On the same day that Vice President Joe Biden announced that the Obama administration is backing a plan to let homeowners finance the cost of energy-efficiency improvements through their property tax assessments, Johnston announced the launch of the national Home Energy Leadership Training Certification program. The goal of the certification is to create a standardized training program for people working in the field of energy-efficiency.

Like Bill McKibben (Harvard '82), author and founder of the 350.org global movement*, a worldwide energy action group that will promote demonstrations on every continent this weekend, Johnston affirms that we're at a tipping point. In this case, it's a tipping point in consciousness. "We're at a point," says Johnston, "where everything we know is out of date. What happens next is unknowable, unspeakable, and undetermined."

Can we self-organize in a state of chaos? he asks, then provides the answer. "We have to make carbon use personal, then give everyone a way to take part. We have to take the home energy audit and convert it into work."

Right now, says Johnston, fewer than 2 percent of homes in the U.S. have had energy audits. Of this group, only 10 percent have taken any action. His national certification program would take some of the $7.6 billion in stimulus money that Biden says is needed to weatherproof homes and create nearly 100 percent employment in every community.

Direct actions to reduce energy consumption will also be the focus of the U.S. delegation this December, as they head to Copenhagen and the United Nations Framework Convention on Climate Change.

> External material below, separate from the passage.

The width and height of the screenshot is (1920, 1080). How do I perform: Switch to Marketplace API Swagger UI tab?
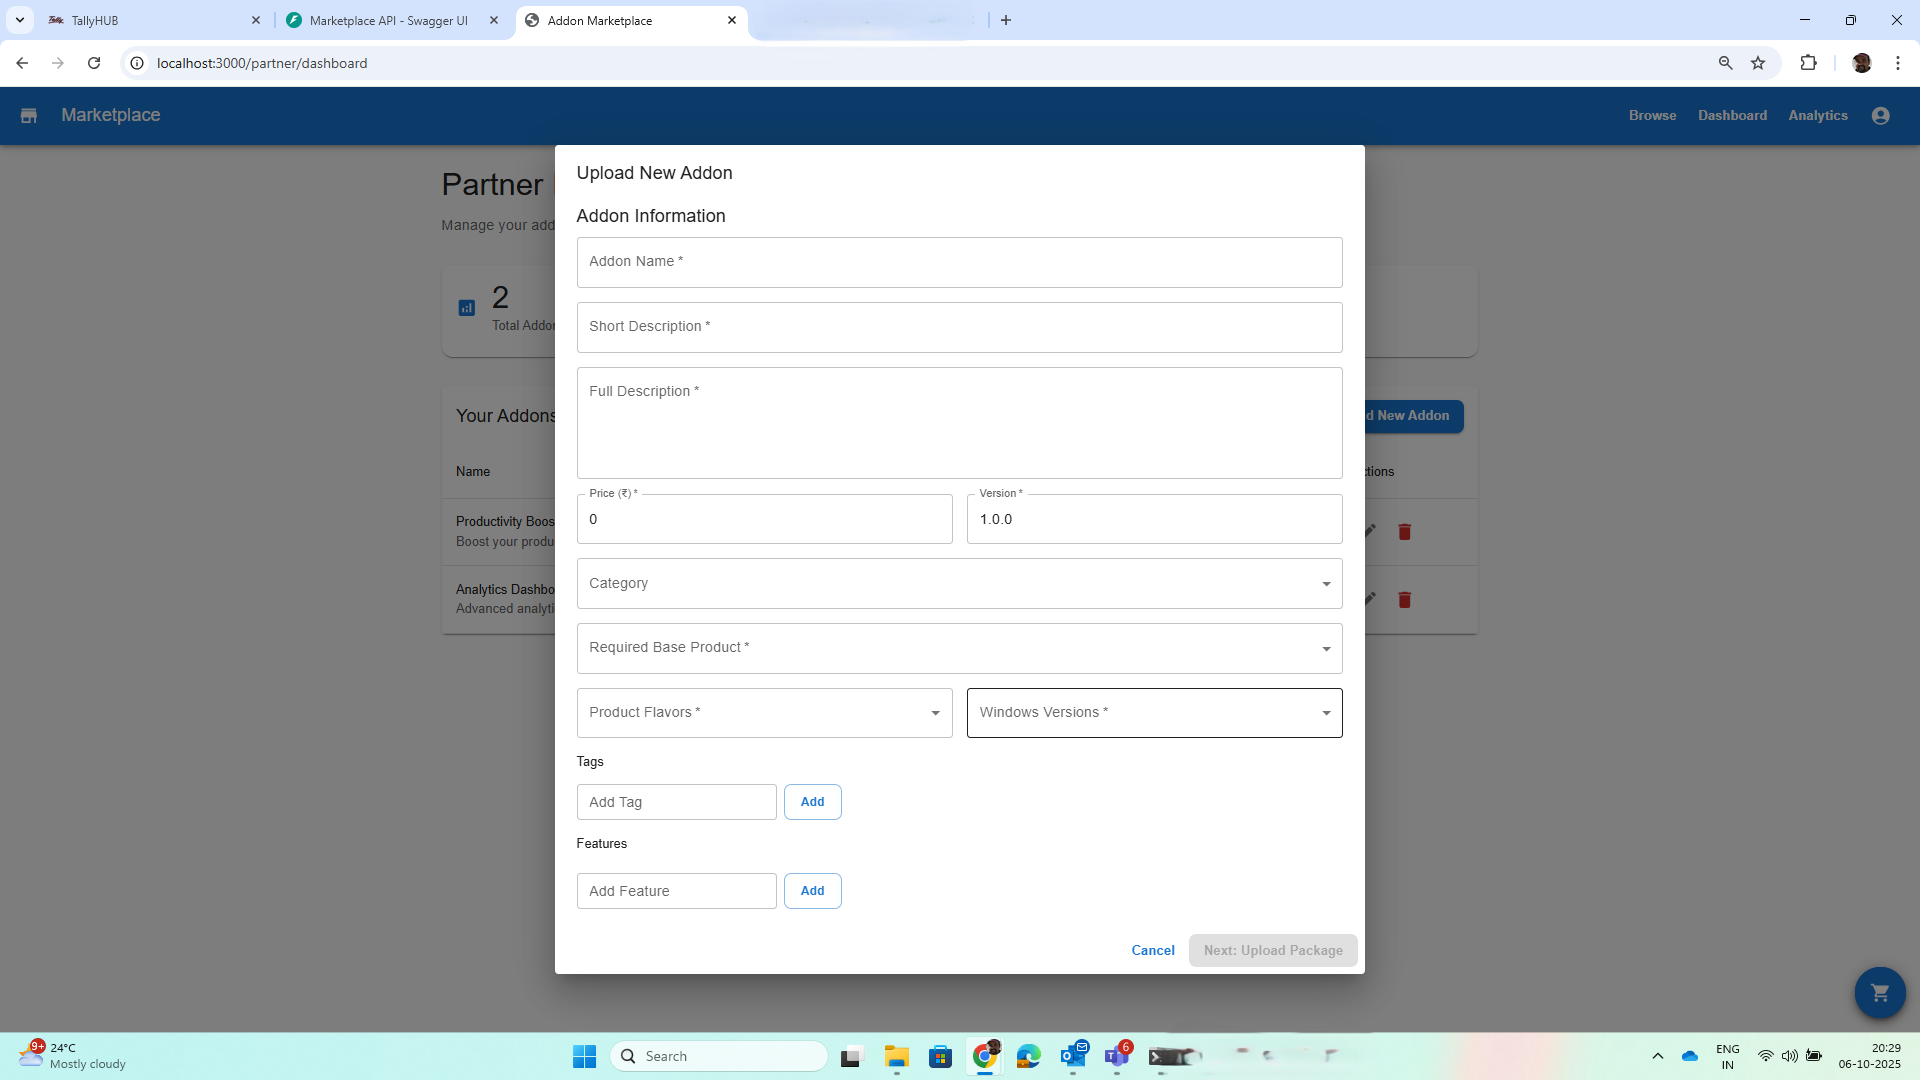point(388,20)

Although I was the U.N.'s first accredited blogger at the UNFCCC conference in Bali in 2007, I don't plan to head to Copenhagen this year. Here's why:

I'm keeping my attention focused instead on the U.S. Congress. Whatever ambitious, comprehensive agreement comes out of Copenhagen, it will still require the agreement of members of the U.S. Congress for the U.S. to sign on to this international accord.

Given the partisan politics in Washington DC these days, could recalcitrant Republicans in Congress be the ones to "close the books" on the human race? If the U.S. Congress refuses to ratify the agreement that emerges from Copenhagen, will China and India also refuse to ratify it?

In spite of this pessimistic thought, I remain an optimist ... after all, the Republicans in Congress have children and grandchildren too. We're all traveling together across the cosmos on tiny spaceship Earth. The fate of the Earth is our fate too. Do you agree?

* 350.org advocates getting the world back to 350 parts per million of atmospheric carbon dioxide, the principal gas associated with global warming. The 350 ppm level is what scientists last year said is the maximum at which civilization can prosper. We're now at 390 ppm and levels are rising at the rate of 2 ppm each year.